As for its New Orleans theme, Fasano explains it and hints at the future.

“I think A.C. likes New Orleans. Who doesn’t want that kind of ‘feel good’ vibe? I think the way things are going to go over there — and I don’t want to speak out of school — but I think they’re going to have open bottle (laws) eventually. We are going to try and get a little Mardi Gras vibe in the loop. We want you to be able to bounce from place to place.”

For now, the bottles must be kept inside. And truth be told, the layout inside Bourre still offers reminders of its raunchy past, the space oddly split into two distinct sections, with one side sporting a massive stage that is now used for live bands and DJs, but likely holds a few secrets we may never know. Of course what could more perfectly channel the vibe of New Orleans than a place with a sinful past that sprinkles on a healthy dose of mystery with each dish?

Speaking of dishes, expect swamp-friendly starters like gator tators (fried pickles served with Cajun mayo for $7), and a to-die-for alligator sausage that comes with a sweet and spicy mustard. Yes, that is real alligator in that sausage — welcome to Cajun cooking. Order it and be glad you did. Other recognizable nods to the Crescent City include shrimp and grits ($13) and blackened red fish ($15) as well as a selection of sandwiches such as Po’ Boys and Muffaletas, all of which will make you feel like you are dining at the mouth of the Mississippi River.

The man behind the menu is Chef Louie Dello. Dello has been cooking for as long as he can remember in spots like Asbury Park’s Kim Marie’s among others. But he does have a background in Cajun cooking as well.

“I once had a Cajun seafood restaurant that I worked at, so I know about Cajun cooking. And I definitely know about barbecue.”

Bourre is actually a Cajun/barbecue restaurant. What is Cajun/barbecue? Your guess is as good as ours, because one thing you will not find a lot of in the New Orleans area is barbecue, but Chef Dello doesn’t seem to acknowledge that fact or care. He seems more concerned with important stuff, like making sure they do barbecue the right way, smoking their meats on premises for hours at a time in a giant outdoor smoker. Whether it goes with the New Orleans vibe or not seems to matter a lot less once you taste the brisket platter ($18) which just about melts in your mouth.

Like any great barbecue it comes with sides. The collard greens were a strong addition to the plate, but the star was the “Bad Ass Mac,” a mac and cheese that absolutely lives up to its name. Creamy, perfectly salted and extremely difficult to stop eating, Bourre’s version of this southern classic is not to be missed.

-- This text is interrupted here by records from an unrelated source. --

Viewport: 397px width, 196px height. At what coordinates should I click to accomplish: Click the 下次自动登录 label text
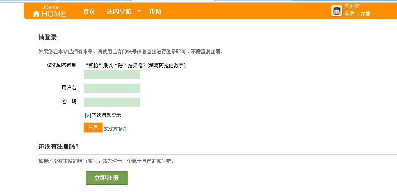[x=107, y=115]
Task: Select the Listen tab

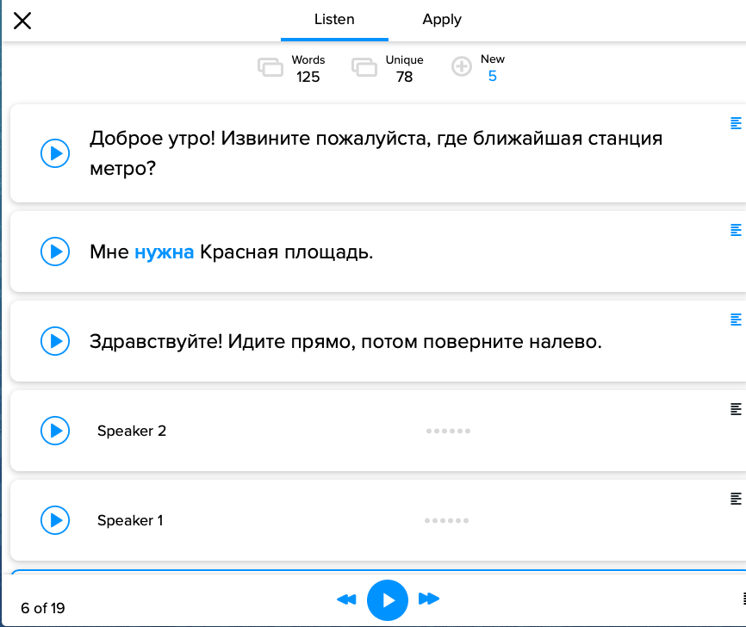Action: [334, 20]
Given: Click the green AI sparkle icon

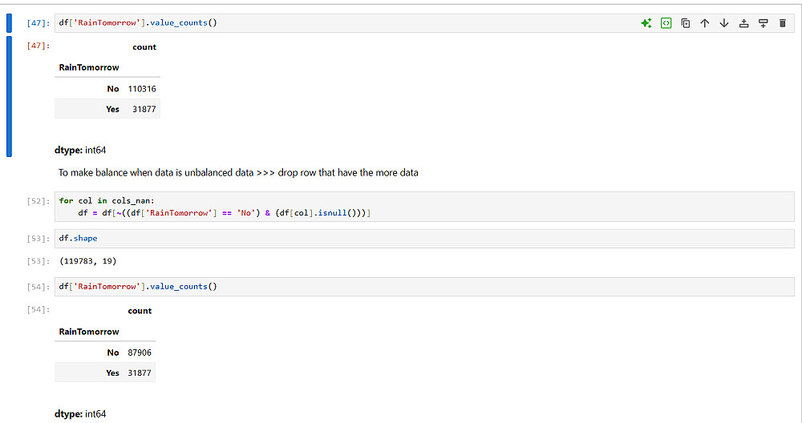Looking at the screenshot, I should [646, 23].
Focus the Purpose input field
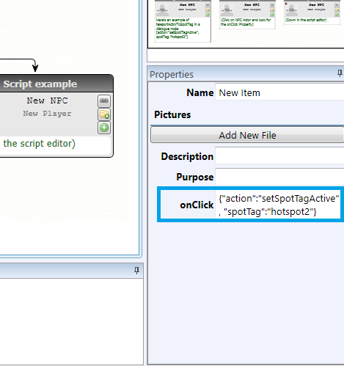This screenshot has height=366, width=344. 279,177
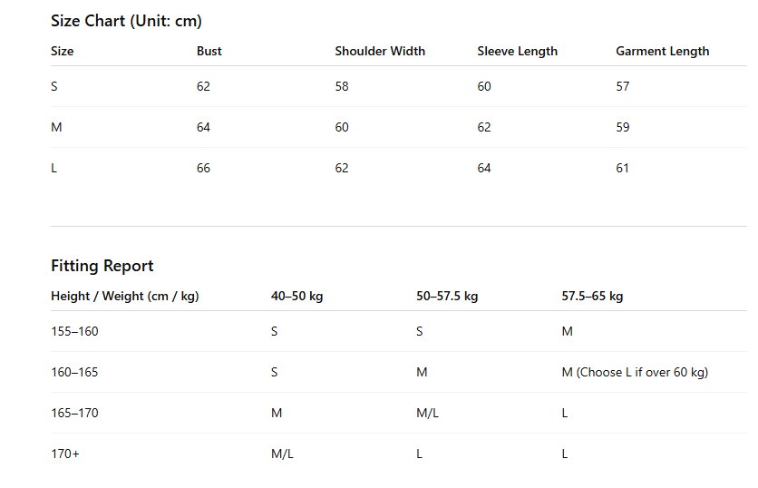Viewport: 758px width, 488px height.
Task: Click the Garment Length column header
Action: point(662,52)
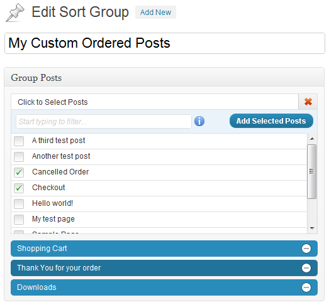329x305 pixels.
Task: Select the Shopping Cart sortable bar
Action: [x=164, y=249]
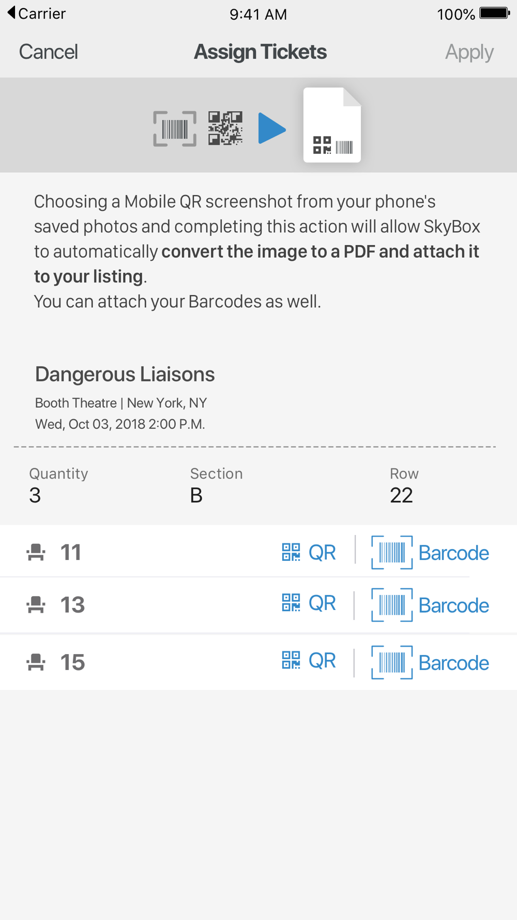Choose Barcode label for seat 13
The width and height of the screenshot is (517, 920).
click(453, 605)
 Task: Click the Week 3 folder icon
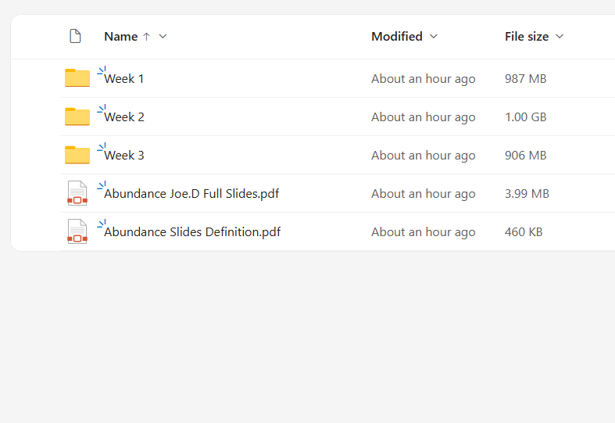point(77,155)
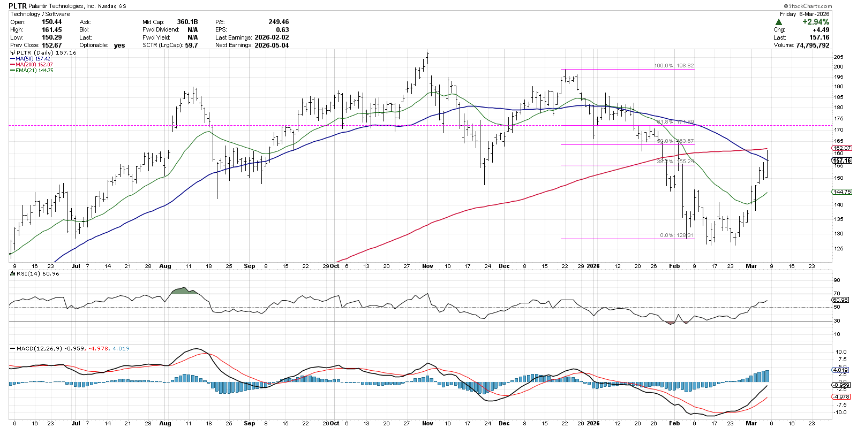Click the 2026 year marker on price axis

(593, 266)
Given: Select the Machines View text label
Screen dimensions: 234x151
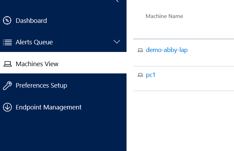Looking at the screenshot, I should click(x=37, y=64).
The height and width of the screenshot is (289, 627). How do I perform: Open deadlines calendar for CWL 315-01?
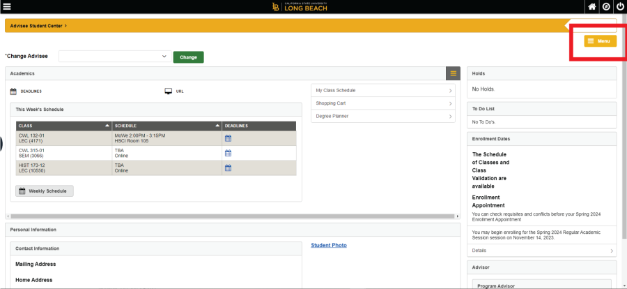tap(228, 153)
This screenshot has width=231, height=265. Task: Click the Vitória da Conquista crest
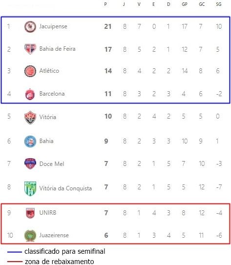(x=30, y=188)
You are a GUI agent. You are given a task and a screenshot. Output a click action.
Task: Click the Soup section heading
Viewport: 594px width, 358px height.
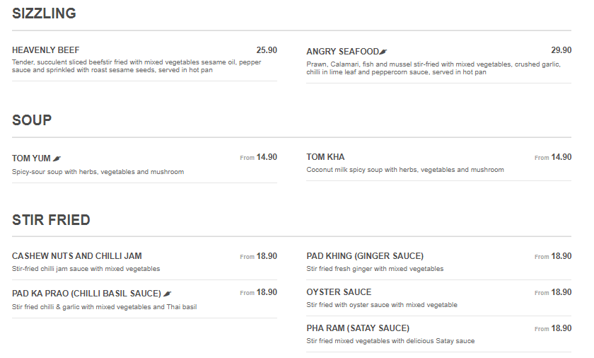click(x=32, y=120)
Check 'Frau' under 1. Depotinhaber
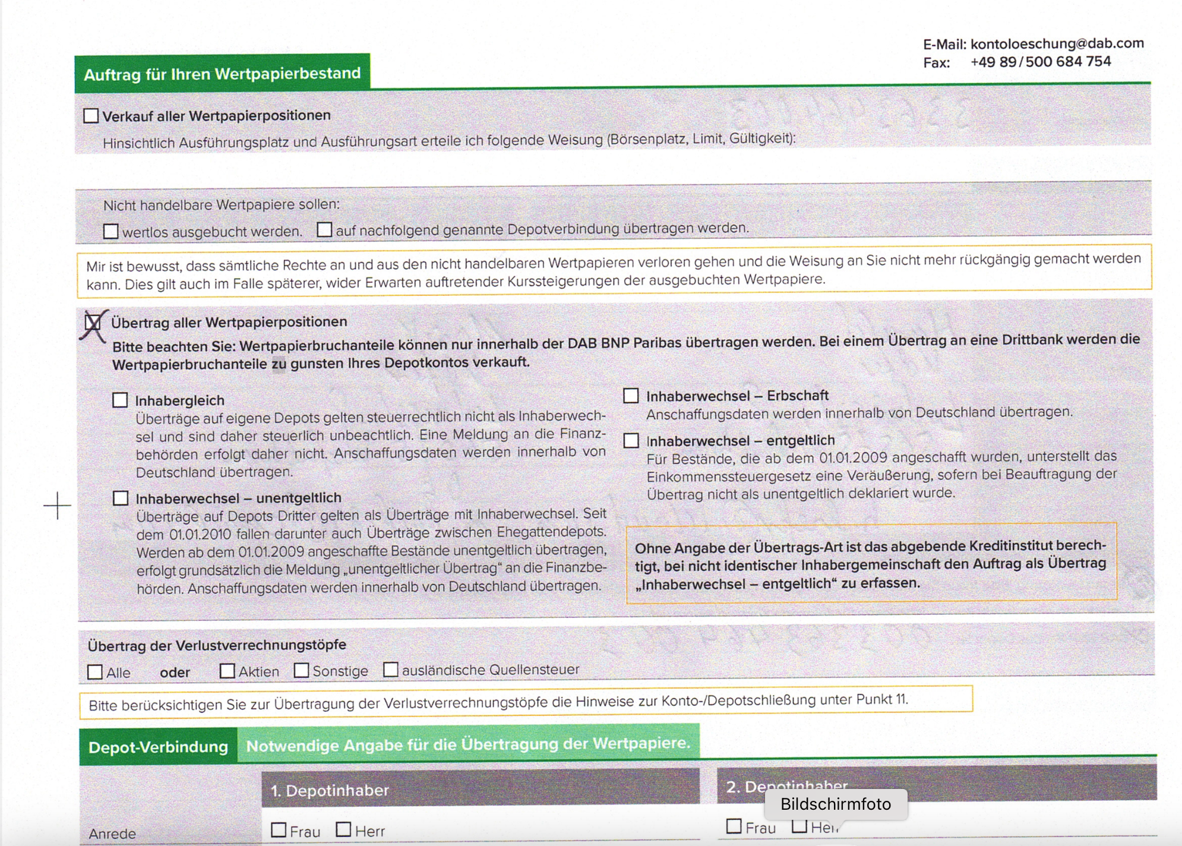Viewport: 1182px width, 846px height. (x=279, y=829)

Of course it wouldn’t be a proper New Orleans themed bar/restaurant if they didn’t have some serious cocktails. The cocktail menu is well-rounded, with everything from bourbon-based drinks to New Orleans classics. Of those, the frozen hurricane ($8) does a really nice job of paying tribute to the rum and passion fruit-based cocktail made famous by the legendary Pat O’Brien’s in New Orleans. An alcohol-free version is available for $4 for those looking to skip the booze.

Bourre takes some risks, both culinary and stylistic. It fuses Cajun and barbecue, it puts rock bands on a strip club stage, and it brings the Big Easy to America’s Playground. It may not be your typical Atlantic City restaurant, but maybe that’s the point.